Franco’s Cocktail Mixes, a longtime Pompano Beach-based manufacturer of such bar drink blends as Cyclone Cocktail Mix, Hurricane Cocktail Mix and Lime Margarita Mix, said in its suit against Mitsui Sumitomo Insurance Company of America that it was forced to shut down its operation when restaurants and bars it supplies were forced to close.
The business said its “all-risk commercial output income insurance policy” is supposed to cover loss of business earnings plus other expenses stemming from “actions of civil authority,” including shutdown orders.
“For years and even decades, the vast majority of people and businesses that carry business interruption insurance have faithfully paid their premiums and never made a claim,” Franco’s complaint states. “Now that there is a catastrophic business interruption caused by a national health pandemic and government-ordered shutdowns, their claims are denied.”
Lawsuits so far have advanced a handful of arguments. Some suits, like Franco’s, say they were covered for shutdowns caused by “actions of civil authority.”
Others say their “all perils” policies cover losses from viruses or pandemics unless their policies specifically exclude them.

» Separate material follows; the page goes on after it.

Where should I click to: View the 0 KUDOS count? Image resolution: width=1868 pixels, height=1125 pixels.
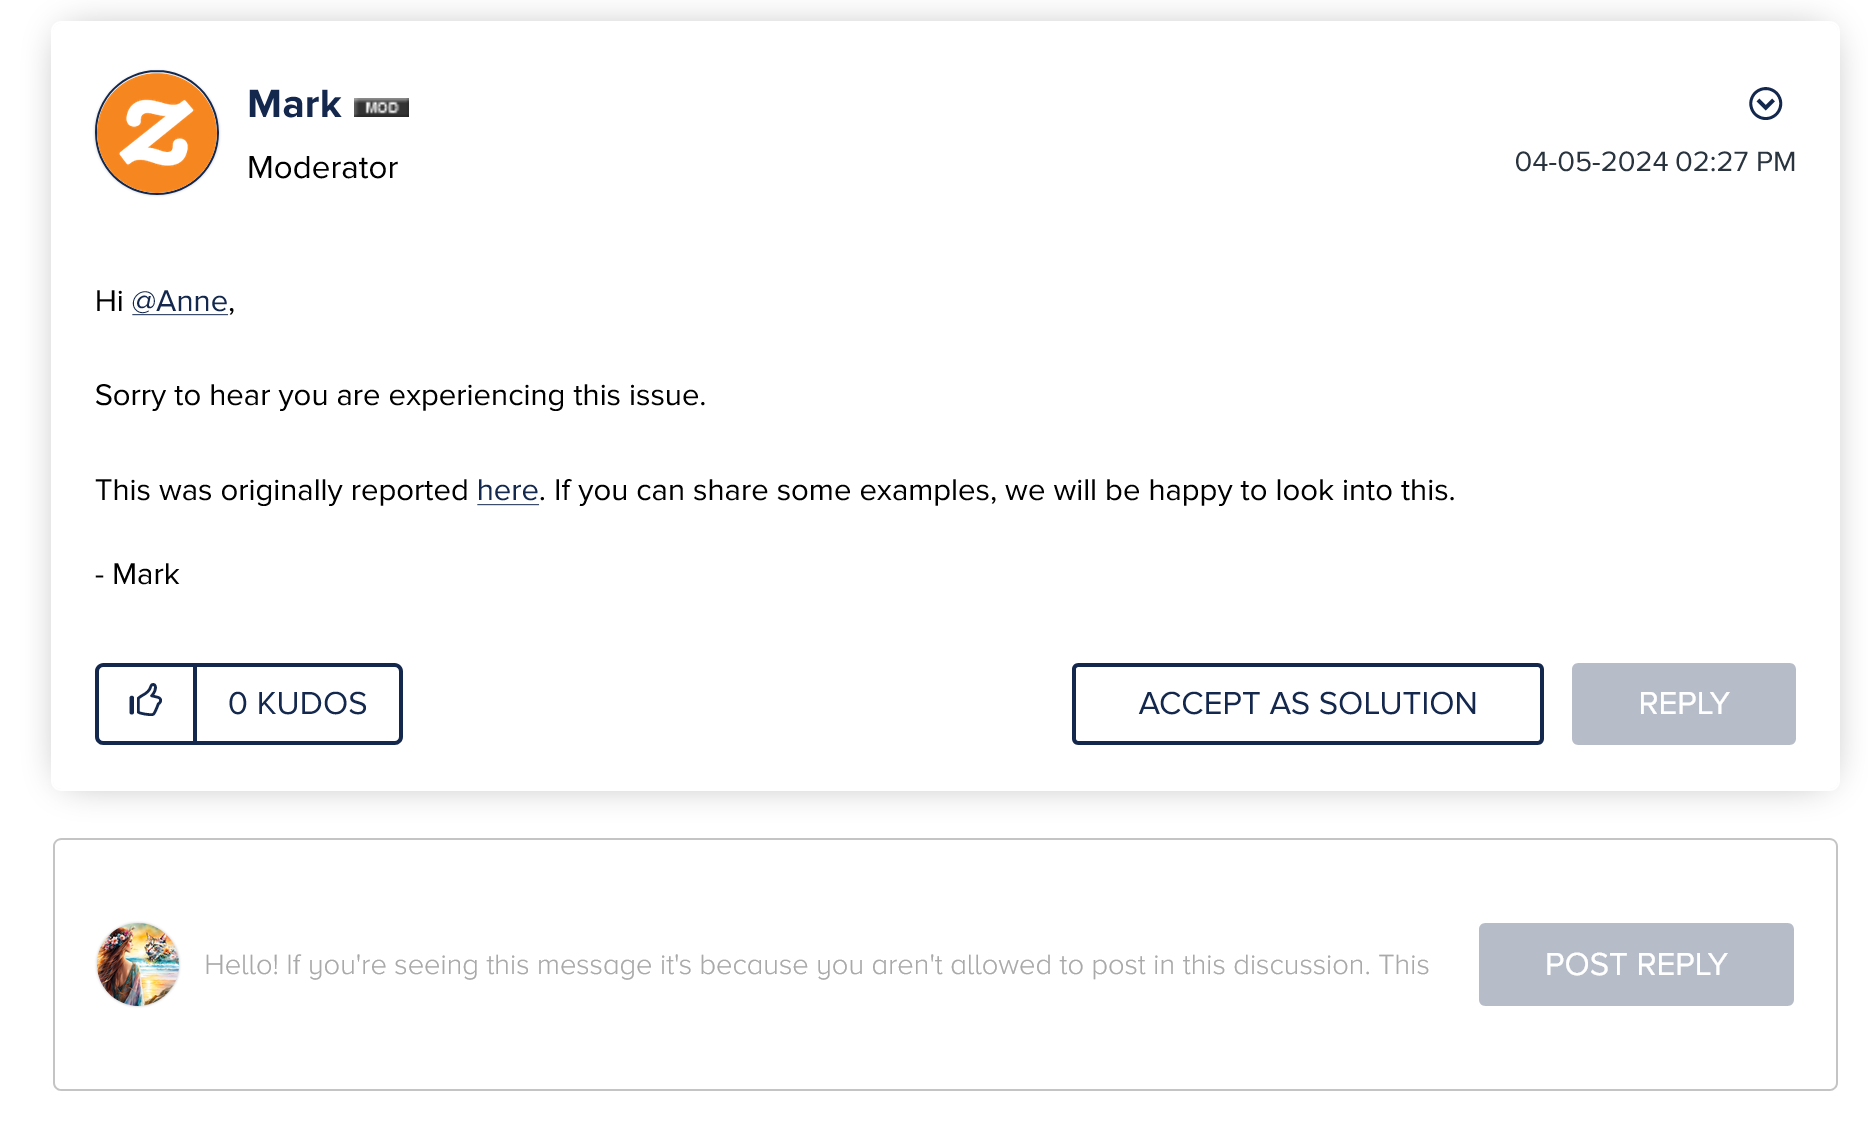tap(298, 703)
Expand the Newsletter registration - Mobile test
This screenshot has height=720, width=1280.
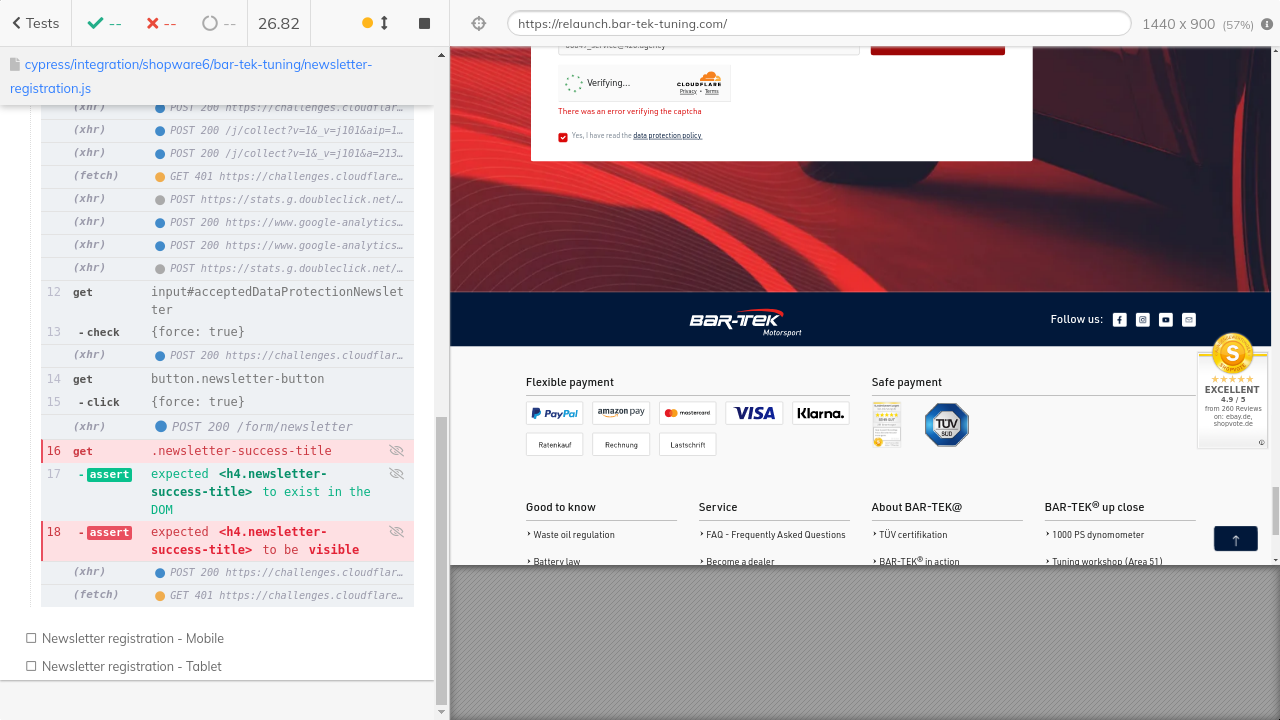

Attorney Steve Marks of the firm Podhurst Orseck P.A., who represents IT! Italy Ristorante & Cafe & Bar and several other Florida clients, says that insurers created policies after the Ebola and SARS pandemics in the early 2000s that specifically excluded viruses and pandemics. But they continued to sell higher-priced “all perils” policies without that language and therefore policies without the specific exclusions should be required to cover viruses and pandemics, he said.
“Why would you have two policies if they intended to say the same thing?” he said.
Insurers, however, argue that policies cover only what they say they cover.
Many of the suits claimed that coverage for “direct physical loss or damage to property” was triggered by shutdowns ordered by civil authorities. In other words, the shutdown orders caused the business owners to suffer a “direct physical loss” of the use of their properties.
So far, judges have rejected that argument and dismissed — before they can advance to a jury trial — all but one of the cases that have been argued in their courts, said Hollywood attorney Michael Cassel, whose firm represents Southport Raw Bar and Anthony’s Runway 84 in their lost revenue claims.
And it’s the one exception that has given business owners hope for a way forward.
In Missouri, a federal judge rejected Cincinnati Insurance Co.’s motion to dismiss a hair salon’s claim that physical damage to its property was caused by the presence of the virus itself. The judge on Aug. 12 ruled that COVID-19 particles were a “physical substance” that attached to and damaged property.
Siding with an insurer in a local case last month, a federal magistrate in Miami pointed to that ruling as a possible legal path for other businesses to follow.
“That seems to be what’s necessary to go forward to at least survive into the [next] stage,” Cassel said.
Marks said he envisions businesses with pending claims will amend their lawsuits and argue that the virus directly caused damage to their properties. “When you have 5% positivity rates [for the virus] and thousands of people are visiting your premises, it’s virtually certain that the virus got on surfaces,” he said.
Mark Friedlander, spokesman for the Insurance Information Institute, called the ruling “an outlier” and said it was “only a procedural ruling not to dismiss the case.”
“We are confident insurers will continue to prevail in similar lawsuits that have been filed in Florida and across the U.S.,” he said.